01 - Bring a large pot of salted water to a rolling boil. Add the tortellini and cook according to package directions until al dente. Drain well and set aside.
02 - Pat the diced chicken breasts dry and season generously with salt, pepper, and Italian seasoning. Heat olive oil in a large skillet over medium-high heat. Sear the chicken until golden brown and cooked through, approximately 5 to 7 minutes. Transfer to a plate and tent loosely with foil.
03 - In the same skillet, melt the butter over medium heat. Add the chopped onion and sauté for 2 to 3 minutes until softened and translucent. Stir in the minced garlic and cook for 1 minute until fragrant, being careful not to let it brown.
04 - Pour the chicken broth into the skillet and deglaze, scraping up all the fond and caramelized bits from the bottom of the pan. Reduce the heat to medium-low.
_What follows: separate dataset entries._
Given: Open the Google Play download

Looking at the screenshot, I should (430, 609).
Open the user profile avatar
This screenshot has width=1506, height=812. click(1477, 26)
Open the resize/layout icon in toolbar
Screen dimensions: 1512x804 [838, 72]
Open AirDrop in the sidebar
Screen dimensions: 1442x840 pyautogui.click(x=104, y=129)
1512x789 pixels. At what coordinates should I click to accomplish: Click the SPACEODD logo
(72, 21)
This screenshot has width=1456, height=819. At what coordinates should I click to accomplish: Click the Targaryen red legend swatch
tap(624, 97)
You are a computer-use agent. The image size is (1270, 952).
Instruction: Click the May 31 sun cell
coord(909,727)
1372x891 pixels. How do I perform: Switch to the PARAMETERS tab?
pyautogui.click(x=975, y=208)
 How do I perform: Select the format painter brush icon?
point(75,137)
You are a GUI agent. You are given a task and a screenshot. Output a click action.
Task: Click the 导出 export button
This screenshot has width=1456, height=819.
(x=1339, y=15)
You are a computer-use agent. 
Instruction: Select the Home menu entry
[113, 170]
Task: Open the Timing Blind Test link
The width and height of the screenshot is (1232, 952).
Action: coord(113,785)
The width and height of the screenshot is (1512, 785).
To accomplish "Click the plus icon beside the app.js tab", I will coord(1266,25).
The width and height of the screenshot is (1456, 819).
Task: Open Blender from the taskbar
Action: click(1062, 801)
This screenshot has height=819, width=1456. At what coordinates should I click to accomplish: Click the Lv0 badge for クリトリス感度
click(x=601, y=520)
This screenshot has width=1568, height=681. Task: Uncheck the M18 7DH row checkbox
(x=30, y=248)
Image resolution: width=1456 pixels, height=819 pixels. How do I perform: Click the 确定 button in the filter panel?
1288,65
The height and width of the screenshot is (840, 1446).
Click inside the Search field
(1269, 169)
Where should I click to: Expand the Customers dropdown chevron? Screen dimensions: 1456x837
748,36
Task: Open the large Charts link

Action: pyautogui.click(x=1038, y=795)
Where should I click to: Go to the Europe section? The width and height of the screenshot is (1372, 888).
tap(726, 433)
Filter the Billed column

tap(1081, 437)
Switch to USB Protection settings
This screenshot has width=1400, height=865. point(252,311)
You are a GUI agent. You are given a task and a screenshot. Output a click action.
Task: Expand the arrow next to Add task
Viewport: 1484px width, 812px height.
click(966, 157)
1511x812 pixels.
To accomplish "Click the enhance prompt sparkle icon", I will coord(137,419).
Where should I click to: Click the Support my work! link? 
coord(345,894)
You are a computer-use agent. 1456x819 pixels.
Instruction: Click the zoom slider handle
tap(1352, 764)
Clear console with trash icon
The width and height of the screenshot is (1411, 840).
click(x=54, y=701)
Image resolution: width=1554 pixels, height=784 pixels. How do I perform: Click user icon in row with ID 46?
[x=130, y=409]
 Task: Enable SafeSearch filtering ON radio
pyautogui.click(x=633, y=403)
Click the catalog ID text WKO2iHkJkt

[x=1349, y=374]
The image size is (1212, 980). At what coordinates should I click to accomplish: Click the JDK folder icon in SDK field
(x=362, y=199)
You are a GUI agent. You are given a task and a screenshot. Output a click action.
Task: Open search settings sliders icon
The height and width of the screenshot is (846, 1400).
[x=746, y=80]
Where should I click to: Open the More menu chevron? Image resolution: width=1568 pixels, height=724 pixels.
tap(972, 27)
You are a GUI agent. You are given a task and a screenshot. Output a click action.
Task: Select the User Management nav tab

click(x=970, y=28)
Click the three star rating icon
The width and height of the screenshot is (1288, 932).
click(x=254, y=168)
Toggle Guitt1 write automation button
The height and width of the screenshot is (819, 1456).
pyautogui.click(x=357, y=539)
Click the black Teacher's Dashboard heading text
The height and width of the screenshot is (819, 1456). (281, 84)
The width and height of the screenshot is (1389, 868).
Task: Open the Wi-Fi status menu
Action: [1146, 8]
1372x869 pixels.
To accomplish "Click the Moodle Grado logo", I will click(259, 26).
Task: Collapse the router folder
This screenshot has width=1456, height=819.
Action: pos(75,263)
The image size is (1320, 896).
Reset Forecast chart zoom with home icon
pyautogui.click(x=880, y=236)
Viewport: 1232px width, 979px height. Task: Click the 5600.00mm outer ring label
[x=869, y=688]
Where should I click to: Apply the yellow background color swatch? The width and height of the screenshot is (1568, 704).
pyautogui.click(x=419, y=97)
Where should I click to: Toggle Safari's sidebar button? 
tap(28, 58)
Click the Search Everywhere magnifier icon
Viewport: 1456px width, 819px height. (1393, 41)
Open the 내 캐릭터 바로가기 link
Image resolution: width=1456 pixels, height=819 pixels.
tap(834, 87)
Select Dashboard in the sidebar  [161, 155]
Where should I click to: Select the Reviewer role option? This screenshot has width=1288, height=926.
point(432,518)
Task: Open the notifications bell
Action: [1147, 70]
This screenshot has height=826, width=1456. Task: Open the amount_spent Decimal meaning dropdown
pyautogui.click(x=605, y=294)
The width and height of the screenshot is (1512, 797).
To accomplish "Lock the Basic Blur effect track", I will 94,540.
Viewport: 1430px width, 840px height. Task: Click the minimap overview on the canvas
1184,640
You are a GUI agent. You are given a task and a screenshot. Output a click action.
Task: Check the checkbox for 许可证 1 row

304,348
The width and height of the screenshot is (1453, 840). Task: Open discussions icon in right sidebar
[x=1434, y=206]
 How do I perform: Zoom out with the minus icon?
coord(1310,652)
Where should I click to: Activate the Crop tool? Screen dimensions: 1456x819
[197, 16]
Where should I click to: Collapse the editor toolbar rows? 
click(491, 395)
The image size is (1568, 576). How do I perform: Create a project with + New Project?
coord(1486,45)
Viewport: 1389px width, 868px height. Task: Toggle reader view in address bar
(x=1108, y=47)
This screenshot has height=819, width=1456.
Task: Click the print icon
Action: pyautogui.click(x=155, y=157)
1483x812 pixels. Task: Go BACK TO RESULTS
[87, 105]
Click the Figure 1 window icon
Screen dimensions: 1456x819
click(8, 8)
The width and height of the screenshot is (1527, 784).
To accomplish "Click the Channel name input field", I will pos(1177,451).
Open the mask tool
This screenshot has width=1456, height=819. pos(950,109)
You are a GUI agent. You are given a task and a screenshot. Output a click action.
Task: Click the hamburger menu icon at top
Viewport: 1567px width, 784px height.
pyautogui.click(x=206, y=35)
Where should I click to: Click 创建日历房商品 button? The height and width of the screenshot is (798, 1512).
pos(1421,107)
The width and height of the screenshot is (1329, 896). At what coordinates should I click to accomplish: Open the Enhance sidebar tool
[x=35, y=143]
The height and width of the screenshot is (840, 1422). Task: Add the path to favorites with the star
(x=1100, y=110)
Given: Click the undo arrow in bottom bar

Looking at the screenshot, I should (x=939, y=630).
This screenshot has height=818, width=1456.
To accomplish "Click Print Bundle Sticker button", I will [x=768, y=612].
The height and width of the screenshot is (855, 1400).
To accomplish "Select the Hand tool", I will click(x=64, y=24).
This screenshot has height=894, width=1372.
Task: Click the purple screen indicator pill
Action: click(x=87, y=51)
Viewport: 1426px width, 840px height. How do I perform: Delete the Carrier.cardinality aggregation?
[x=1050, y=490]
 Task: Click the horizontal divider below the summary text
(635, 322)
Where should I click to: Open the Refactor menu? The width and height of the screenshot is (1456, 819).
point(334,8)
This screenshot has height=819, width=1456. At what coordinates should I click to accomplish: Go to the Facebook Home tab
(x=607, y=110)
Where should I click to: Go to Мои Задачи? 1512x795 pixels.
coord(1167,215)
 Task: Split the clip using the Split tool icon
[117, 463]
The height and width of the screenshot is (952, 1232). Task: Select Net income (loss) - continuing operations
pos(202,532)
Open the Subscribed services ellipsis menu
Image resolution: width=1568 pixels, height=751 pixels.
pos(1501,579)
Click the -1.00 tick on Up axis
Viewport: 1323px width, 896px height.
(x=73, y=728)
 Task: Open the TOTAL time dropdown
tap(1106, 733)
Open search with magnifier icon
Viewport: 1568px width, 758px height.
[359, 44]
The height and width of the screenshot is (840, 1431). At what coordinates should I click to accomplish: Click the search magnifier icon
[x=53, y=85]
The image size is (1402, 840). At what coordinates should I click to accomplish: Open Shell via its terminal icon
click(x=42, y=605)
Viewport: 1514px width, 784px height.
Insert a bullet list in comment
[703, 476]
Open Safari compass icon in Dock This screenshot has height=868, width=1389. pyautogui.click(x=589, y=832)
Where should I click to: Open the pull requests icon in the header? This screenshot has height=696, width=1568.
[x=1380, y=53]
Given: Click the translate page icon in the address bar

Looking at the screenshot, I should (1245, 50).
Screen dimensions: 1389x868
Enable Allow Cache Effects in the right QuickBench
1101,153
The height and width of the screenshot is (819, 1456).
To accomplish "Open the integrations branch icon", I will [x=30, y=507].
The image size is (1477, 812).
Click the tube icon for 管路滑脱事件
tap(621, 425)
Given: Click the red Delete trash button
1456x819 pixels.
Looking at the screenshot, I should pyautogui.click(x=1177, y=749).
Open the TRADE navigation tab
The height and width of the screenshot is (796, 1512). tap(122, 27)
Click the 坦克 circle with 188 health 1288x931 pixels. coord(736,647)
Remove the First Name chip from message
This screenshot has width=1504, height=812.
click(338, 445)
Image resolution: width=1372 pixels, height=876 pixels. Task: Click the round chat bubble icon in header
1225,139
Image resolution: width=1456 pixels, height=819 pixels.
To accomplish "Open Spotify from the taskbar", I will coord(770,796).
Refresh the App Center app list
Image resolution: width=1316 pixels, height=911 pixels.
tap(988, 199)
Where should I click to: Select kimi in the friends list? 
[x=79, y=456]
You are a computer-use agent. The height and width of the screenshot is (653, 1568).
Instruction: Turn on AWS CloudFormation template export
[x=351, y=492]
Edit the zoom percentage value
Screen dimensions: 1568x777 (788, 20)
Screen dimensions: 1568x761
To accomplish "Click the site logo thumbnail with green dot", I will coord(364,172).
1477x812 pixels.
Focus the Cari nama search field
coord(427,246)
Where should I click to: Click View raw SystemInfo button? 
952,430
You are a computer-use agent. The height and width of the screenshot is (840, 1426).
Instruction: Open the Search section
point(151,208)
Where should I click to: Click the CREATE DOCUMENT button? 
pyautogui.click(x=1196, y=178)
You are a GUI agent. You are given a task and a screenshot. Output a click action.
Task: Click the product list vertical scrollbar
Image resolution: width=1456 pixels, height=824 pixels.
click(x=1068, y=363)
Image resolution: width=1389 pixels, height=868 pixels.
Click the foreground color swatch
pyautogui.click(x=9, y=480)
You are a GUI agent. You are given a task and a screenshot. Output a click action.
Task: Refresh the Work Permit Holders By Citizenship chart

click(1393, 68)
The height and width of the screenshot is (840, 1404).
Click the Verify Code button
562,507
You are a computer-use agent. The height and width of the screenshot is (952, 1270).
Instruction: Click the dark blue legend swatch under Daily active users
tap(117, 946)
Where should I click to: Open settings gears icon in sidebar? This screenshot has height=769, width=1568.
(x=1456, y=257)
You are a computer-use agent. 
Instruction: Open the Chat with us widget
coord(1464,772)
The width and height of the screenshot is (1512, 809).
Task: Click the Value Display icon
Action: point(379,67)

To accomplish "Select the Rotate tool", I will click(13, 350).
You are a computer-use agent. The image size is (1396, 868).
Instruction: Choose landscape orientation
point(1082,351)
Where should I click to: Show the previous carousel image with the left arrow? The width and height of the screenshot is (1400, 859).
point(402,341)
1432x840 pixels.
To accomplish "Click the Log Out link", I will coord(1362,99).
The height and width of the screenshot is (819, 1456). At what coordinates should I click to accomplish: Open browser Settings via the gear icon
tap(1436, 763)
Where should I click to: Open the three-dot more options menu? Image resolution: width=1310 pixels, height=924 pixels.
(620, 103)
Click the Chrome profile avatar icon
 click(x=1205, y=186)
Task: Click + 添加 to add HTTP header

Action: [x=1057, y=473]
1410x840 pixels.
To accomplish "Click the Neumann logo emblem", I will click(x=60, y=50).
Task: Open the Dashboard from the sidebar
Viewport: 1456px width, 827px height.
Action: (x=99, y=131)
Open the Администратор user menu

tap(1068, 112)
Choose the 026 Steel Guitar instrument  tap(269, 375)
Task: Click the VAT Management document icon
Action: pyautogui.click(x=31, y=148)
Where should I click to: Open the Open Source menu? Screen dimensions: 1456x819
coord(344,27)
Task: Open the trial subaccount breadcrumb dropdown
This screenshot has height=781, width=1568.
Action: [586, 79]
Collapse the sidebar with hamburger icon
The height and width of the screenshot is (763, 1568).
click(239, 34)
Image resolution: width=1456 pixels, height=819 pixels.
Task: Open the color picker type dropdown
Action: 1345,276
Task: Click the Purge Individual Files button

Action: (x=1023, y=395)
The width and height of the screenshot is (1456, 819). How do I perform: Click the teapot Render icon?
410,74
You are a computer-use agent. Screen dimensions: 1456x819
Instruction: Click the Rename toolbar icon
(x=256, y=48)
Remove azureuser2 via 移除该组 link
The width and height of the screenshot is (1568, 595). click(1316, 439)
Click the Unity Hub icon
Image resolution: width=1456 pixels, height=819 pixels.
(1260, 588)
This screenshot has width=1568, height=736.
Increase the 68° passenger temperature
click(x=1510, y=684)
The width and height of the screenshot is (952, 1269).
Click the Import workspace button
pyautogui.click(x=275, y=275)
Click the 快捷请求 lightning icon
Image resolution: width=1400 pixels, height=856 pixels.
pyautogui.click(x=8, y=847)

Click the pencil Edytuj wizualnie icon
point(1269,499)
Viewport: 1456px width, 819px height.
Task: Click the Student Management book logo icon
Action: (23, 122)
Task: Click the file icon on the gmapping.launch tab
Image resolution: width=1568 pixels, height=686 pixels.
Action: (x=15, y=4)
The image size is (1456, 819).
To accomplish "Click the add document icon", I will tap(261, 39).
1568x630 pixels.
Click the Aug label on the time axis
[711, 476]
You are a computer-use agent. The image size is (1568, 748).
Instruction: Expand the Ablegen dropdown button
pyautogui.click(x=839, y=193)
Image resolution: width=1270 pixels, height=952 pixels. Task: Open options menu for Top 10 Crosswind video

05 - Stir in the heavy cream and Parmesan cheese. Continue stirring until the cheese has fully melted and the sauce thickens slightly, about 3 minutes. Avoid boiling to prevent the sauce from breaking.
06 - Add the fresh spinach to the skillet and gently fold it into the sauce. Cook for 1 to 2 minutes until just wilted.
07 - Return the seared chicken to the skillet along with the drained tortellini. Gently toss everything together until evenly coated in the creamy garlic sauce. Taste and adjust seasoning with additional salt and pepper as needed. Serve immediately, garnished with extra Parmesan and freshly chopped parsley if desired.

# Expert Advice:

01 -
  • It tastes like something you would order at a cozy Italian restaurant but you made it in your own kitchen with one skillet and a pot.
  • The garlic cream sauce clings to every fold of the tortellini and honestly you will want to lick the pan clean.
02 -
  • Do not walk away while the garlic cooks because it goes from fragrant to bitter in seconds and there is no rescuing it once it burns.
  • Adding the cream over too-high heat can cause the Parmesan to clump and separate, so keep it at a gentle simmer and stir with confidence.
03 -
  • Let the chicken get a real sear without stirring it constantly because those golden brown edges are where the flavor lives.
  • Grate your own Parmesan from a wedge instead of using the powdered kind in a can because it melts into the sauce instead of turning grainy.